또한 본 발명은 인돌-3-아세트알데하이드 또는 이의 약학적으로 허용가능한 염을 박테리아와 접촉하는 단계를 포함하는 생물막 형성 방지 또는 억제 방법을 제공한다.
본 발명의 생물막 형성 방지 또는 억제제의 박테리아와의 접촉은 이에 한정되는 것은 아니지만 인돌-3-아세트알데하이드를 표면에 처리하거나 개체에 투여하는 것일 수 있다.
본 발명의 조성물을 표면에 처리하는 방법에 있어서, 상기 표면은 이에 한정되는 것은 아니지만 배수관, 글레이즈세라믹, 포설린, 유리, 금속, 나무, 크롬, 플라스틱, 비닐 또는 포미카로 이루어진 군으로부터 선택된 어느 하나 또는 그 이상의 조합을 포함할 수 있다.

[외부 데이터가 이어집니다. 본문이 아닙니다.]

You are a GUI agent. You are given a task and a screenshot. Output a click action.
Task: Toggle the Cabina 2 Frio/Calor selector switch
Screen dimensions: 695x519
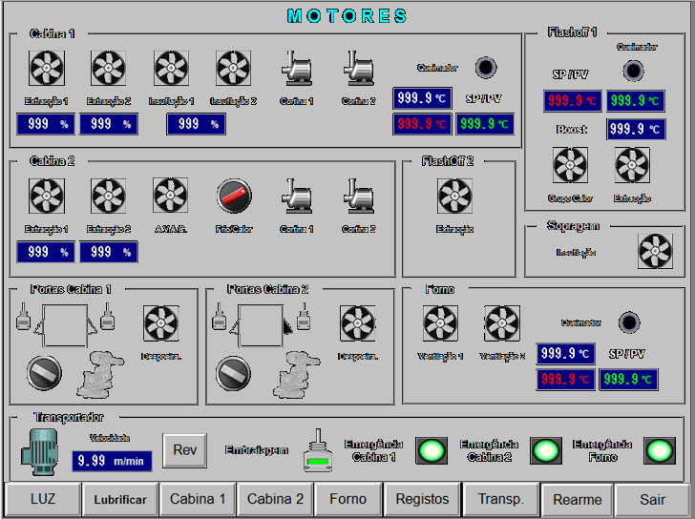[x=233, y=197]
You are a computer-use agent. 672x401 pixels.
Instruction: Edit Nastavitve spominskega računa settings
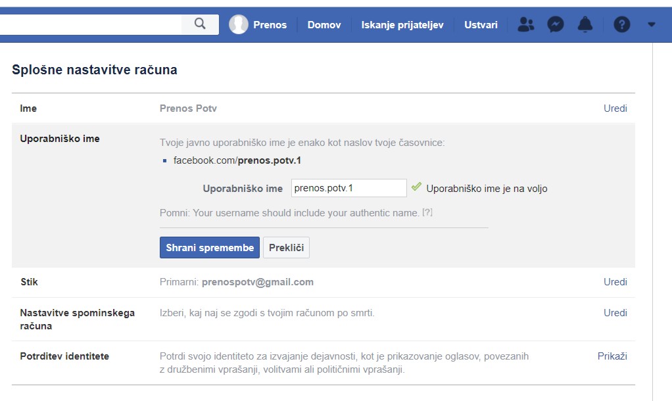point(615,313)
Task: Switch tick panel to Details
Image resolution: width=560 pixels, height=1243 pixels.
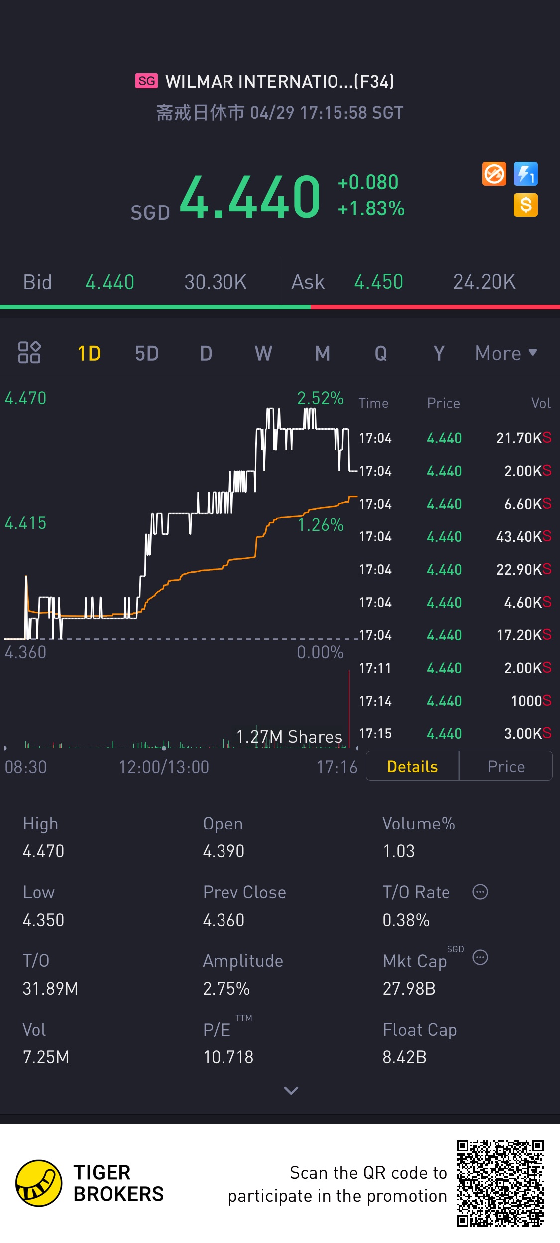Action: [x=412, y=766]
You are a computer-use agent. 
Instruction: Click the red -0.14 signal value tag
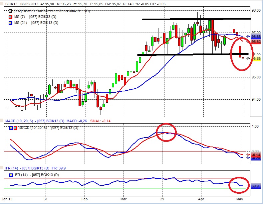(256, 155)
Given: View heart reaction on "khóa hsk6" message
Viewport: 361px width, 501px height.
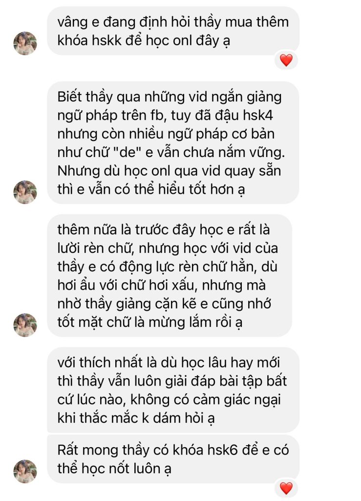Looking at the screenshot, I should (286, 488).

또한 박테리아에 의한 생물막은 의료 분야에서 카테터(catheters), 심장 판막(heart valves), 단락(shunts), 보철기구(prosthetic devices) 같은 대부분의 삽입된 인공 표면(implanted artificial surfaces)에서 발견된다(New Microbiol 22: 337-341, 1999; J Med Microbiol 50: 582-587, 2001; Infections Associated with Indwelling Medical Devices, pp. 55-88, 2000, ASM, Washington, DC). 그래서 삽입용 의료 장치(implantable medical devices)는 항-박테리아제(antibacterial agent)로 코팅하는 것이 바람직하다. 통상 인공 삽입물(implant)의 경우 생물막이 형성되면 외과적 수술로 제거하는 방법이 유일한 방법이기 때문에 생물막 형성을 막는 것은 매우 중요하다고 할 수 있다.

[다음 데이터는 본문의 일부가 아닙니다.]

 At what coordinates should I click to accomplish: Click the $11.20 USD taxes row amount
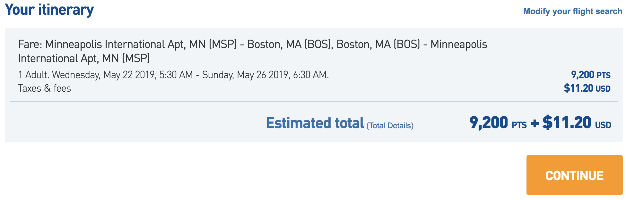[587, 88]
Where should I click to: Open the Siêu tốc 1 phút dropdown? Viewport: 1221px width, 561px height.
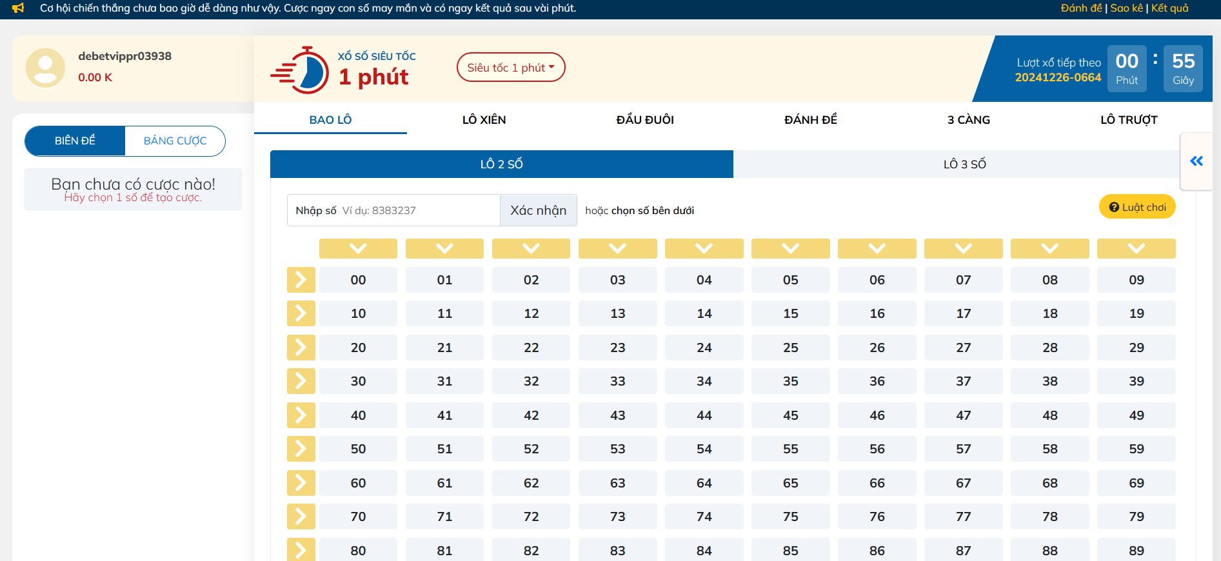510,68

따라서 본 발명의 조성물을 표면에 처리하는 방법에 있어서, 상기 표면은 이에 한정되는 것은 아니지만 바람직하게는 생물체 유래의 조직 또는 기관, 또는 의료용 물건의 표면일 수 있다.
이하, 실시예에 의해 본 발명을 상세히 설명한다.
단, 하기 실시예는 본 발명을 예시하는 것일 뿐, 본 발명 내용이 하기 실시예에 한정되는 것은 아니다.

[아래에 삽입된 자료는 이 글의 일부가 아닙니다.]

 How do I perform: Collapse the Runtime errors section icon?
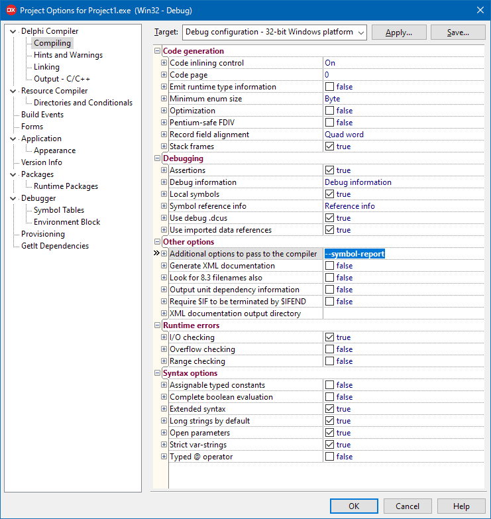coord(158,325)
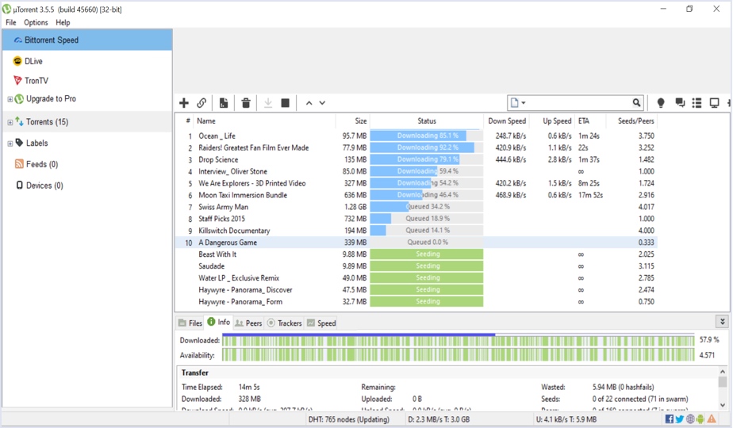733x428 pixels.
Task: Select the Swiss Army Man torrent row
Action: (223, 207)
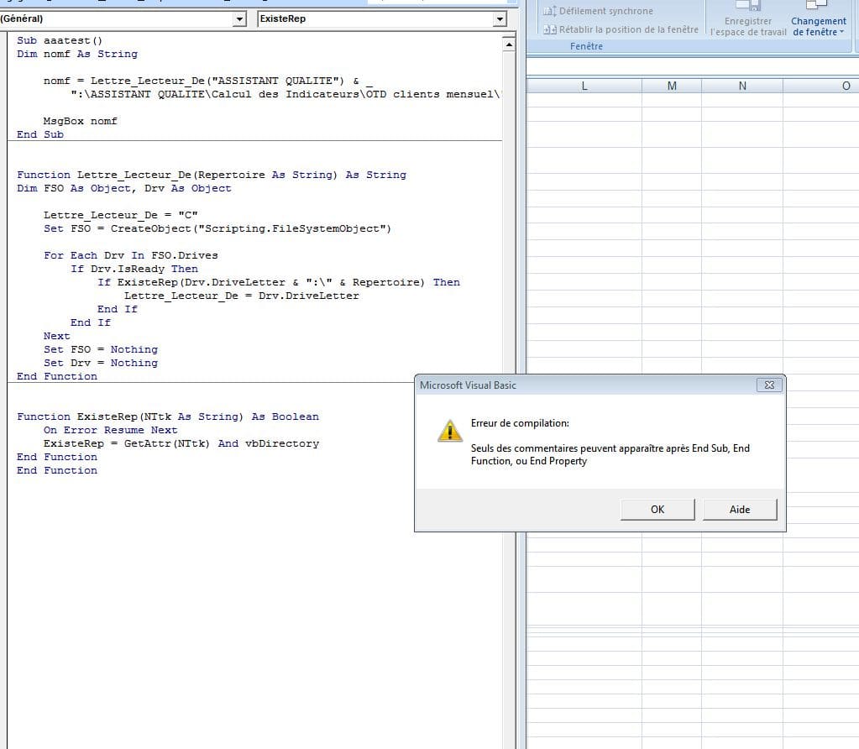The height and width of the screenshot is (749, 859).
Task: Open the ExisteRep procedure dropdown
Action: [x=500, y=18]
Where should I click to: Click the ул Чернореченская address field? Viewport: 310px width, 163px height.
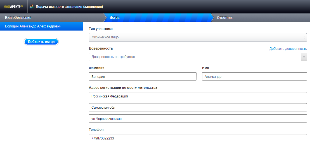click(198, 118)
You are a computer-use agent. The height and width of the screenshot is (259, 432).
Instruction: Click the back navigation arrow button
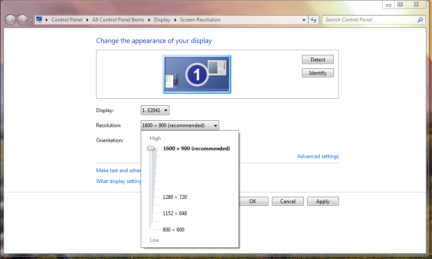11,20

인돌-3-아세트알데하이드의 생물막 억제 활성 분석
<실시예 1> 균주의 준비 및 배양
모든 실험은 37℃에서 수행하였고, LB(Luria-Bertani) 배지(Sambrook et al. 1989)를 이용하여 장출혈 대장균 O157:H7, 녹농균 PAO1, 포도상구균 (ATCC 25923), 포도상구균 (ATCC 6538), 스타필로코커스 에피더미스(ATCC 14990), 살모넬라 티피머리움(한국미생물보존센터 #11862)을 배양하였다. 한국생명공학연구원(대전, 대한민국) 내의 생명자원센터로부터 얻은 토양 방선균으로부터 얻어진 방선균 라이브러리(Actinomycetal library)를 생물막 억제제를 스크리닝 하는데 이용하였다. 초기에 대한민국의 토양에서 분리된 방선균주는 28℃에서 7일 동안 리터당(pH 7.0) 10g 글루코스, 1g 효모 추출물(Difco), 2g 펩톤(Difco), 1g 쇠고기 추출물(Difco) 및 15g 아가(agar)를 포함하는 베넷 아가(Bennett's agar) 플레이트에서 배양하였다. 모든 방선균주는 GSS 배지에서 배양되었다(pH 7.2에서 리터당 10g 수용성 녹말, 20g 포도당, 25g 콩분말, 1g 쇠고기 추출물, 4g 효모균 추출물, 2g 염화나트륨, 0.25g K2HPO4 및 2g CaCO3). 방선균의 배양상등액(spent media) 배양은 이용될 때까지 4℃에서 보관되었다. 방선균 상등액은 생물막 어세이(biofilm assay)에서 이용되기 전에 모든 방선균 세포를 제거하기 위해 0.45 ㎛ 필터에서 여과되었다. 크리스탈 바이올렛, 카사미노산(casamino acid), 숙시닌산(succinic acid), 칼슘카보네이트(calcium carbonate), 프로테이나제 K(proteinase K) 및 소디움 포스페이트(sodium phosphate)는 시그마-알드리치(Sigma-Aldrich Co.)(미주리, 미국)에서 구입하였다. 세포성장 측정을 위해서 분광광도계(UV-160, 시마쥬, 일본)를 이용하여 600nm에서 흡광도를 측정하였다. 각 실험은 최소한 두 개의 독립적인 배양에서 수행되었다.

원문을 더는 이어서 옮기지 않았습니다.